--- Data records ---

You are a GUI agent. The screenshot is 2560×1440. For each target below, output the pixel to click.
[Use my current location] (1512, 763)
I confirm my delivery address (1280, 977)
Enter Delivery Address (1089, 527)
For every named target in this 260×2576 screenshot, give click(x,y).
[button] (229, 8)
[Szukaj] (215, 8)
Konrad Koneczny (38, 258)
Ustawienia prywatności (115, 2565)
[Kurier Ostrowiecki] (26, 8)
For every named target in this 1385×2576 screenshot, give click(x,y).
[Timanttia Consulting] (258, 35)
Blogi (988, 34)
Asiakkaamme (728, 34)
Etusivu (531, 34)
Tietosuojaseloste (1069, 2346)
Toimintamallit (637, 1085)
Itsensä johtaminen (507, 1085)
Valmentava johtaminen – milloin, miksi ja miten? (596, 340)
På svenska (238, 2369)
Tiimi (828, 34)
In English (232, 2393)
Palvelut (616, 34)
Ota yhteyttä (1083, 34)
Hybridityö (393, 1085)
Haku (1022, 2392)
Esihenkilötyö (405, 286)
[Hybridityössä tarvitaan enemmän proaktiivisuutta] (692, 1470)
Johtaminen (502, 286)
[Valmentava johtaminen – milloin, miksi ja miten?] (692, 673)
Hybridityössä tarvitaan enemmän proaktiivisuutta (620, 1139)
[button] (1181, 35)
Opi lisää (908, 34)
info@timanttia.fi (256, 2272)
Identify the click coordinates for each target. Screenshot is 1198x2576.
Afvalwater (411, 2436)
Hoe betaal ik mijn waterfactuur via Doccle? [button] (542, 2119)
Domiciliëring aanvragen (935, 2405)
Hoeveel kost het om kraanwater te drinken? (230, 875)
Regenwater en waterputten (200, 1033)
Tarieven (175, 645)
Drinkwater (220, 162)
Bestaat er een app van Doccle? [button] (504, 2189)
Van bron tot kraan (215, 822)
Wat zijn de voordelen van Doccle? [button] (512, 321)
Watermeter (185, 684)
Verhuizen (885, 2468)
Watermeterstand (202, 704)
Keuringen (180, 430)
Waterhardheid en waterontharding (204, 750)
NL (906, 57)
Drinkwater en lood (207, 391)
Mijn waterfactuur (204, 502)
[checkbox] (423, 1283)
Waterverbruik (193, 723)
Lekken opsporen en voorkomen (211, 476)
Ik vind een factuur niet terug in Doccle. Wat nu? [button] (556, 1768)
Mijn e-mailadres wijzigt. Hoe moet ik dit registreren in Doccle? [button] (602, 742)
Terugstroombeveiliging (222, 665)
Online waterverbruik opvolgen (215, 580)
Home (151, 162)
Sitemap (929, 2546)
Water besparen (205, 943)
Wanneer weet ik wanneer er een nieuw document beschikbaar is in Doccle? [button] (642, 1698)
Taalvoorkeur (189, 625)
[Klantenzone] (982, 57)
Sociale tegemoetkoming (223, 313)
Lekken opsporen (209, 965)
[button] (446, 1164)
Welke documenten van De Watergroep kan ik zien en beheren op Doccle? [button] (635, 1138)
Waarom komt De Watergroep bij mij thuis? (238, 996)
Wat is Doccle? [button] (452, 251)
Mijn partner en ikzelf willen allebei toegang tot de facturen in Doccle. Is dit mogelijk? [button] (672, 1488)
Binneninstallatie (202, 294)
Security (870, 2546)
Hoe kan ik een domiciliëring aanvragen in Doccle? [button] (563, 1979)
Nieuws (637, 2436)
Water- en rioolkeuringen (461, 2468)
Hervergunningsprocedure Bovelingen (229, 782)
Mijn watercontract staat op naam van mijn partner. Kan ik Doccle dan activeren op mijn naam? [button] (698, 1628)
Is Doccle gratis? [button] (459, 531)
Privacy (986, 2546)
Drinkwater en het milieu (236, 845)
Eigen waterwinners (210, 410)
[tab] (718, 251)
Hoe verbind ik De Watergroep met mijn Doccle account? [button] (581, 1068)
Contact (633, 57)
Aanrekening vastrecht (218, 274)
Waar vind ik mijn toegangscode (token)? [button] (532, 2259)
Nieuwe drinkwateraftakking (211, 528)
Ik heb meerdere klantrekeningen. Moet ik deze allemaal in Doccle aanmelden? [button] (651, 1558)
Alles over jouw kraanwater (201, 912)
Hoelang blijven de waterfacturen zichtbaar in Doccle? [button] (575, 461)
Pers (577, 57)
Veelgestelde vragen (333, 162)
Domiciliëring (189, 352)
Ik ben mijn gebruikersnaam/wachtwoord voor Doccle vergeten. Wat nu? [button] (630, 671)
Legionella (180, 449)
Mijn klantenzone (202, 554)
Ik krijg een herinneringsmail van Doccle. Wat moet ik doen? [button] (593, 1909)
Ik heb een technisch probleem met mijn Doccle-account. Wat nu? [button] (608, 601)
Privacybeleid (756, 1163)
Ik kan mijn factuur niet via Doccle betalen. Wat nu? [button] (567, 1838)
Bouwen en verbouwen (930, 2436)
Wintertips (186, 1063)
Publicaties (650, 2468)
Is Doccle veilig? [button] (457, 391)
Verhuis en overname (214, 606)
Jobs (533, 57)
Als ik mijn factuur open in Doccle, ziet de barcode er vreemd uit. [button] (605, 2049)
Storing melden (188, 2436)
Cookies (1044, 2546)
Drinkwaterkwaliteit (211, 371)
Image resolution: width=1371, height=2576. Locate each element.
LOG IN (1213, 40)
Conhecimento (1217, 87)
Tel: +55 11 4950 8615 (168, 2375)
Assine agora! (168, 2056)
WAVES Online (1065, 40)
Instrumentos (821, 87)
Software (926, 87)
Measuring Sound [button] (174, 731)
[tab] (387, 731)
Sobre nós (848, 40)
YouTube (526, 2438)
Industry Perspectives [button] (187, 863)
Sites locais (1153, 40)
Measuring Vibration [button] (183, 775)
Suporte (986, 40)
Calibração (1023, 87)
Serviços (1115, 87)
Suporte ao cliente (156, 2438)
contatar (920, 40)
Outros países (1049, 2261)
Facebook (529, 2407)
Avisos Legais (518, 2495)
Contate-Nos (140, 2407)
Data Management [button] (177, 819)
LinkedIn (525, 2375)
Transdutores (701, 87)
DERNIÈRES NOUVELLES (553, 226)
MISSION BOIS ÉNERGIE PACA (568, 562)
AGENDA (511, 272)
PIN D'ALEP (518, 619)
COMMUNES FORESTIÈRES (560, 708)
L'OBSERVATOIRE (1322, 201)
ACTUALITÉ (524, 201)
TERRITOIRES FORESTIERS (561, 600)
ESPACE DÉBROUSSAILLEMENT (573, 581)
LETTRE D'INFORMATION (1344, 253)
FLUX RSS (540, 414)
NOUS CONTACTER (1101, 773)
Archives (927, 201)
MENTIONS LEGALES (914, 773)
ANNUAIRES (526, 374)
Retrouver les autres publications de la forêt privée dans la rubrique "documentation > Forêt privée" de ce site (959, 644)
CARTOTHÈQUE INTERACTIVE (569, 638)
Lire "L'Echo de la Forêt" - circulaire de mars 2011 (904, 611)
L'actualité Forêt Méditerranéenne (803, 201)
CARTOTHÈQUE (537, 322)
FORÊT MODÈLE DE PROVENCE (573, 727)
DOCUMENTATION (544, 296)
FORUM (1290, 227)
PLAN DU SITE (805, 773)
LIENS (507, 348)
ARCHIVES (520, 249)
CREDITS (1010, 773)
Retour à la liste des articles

---

__Exercise requirements__: All that is wanted is a faithful reproduction of the line above with "Van bron tot kraan (215, 822)", the line with "Water besparen (205, 943)", and every line in between.

__Expected answer__:
Van bron tot kraan (215, 822)
Wat zijn de voordelen van Doccle? [button] (512, 321)
Watermeter (185, 684)
Verhuizen (885, 2468)
Watermeterstand (202, 704)
Keuringen (180, 430)
Waterhardheid en waterontharding (204, 750)
NL (906, 57)
Drinkwater en lood (207, 391)
Mijn waterfactuur (204, 502)
[checkbox] (423, 1283)
Waterverbruik (193, 723)
Lekken opsporen en voorkomen (211, 476)
Ik vind een factuur niet terug in Doccle. Wat nu? [button] (556, 1768)
Mijn e-mailadres wijzigt. Hoe moet ik dit registreren in Doccle? [button] (602, 742)
Terugstroombeveiliging (222, 665)
Online waterverbruik opvolgen (215, 580)
Home (151, 162)
Sitemap (929, 2546)
Water besparen (205, 943)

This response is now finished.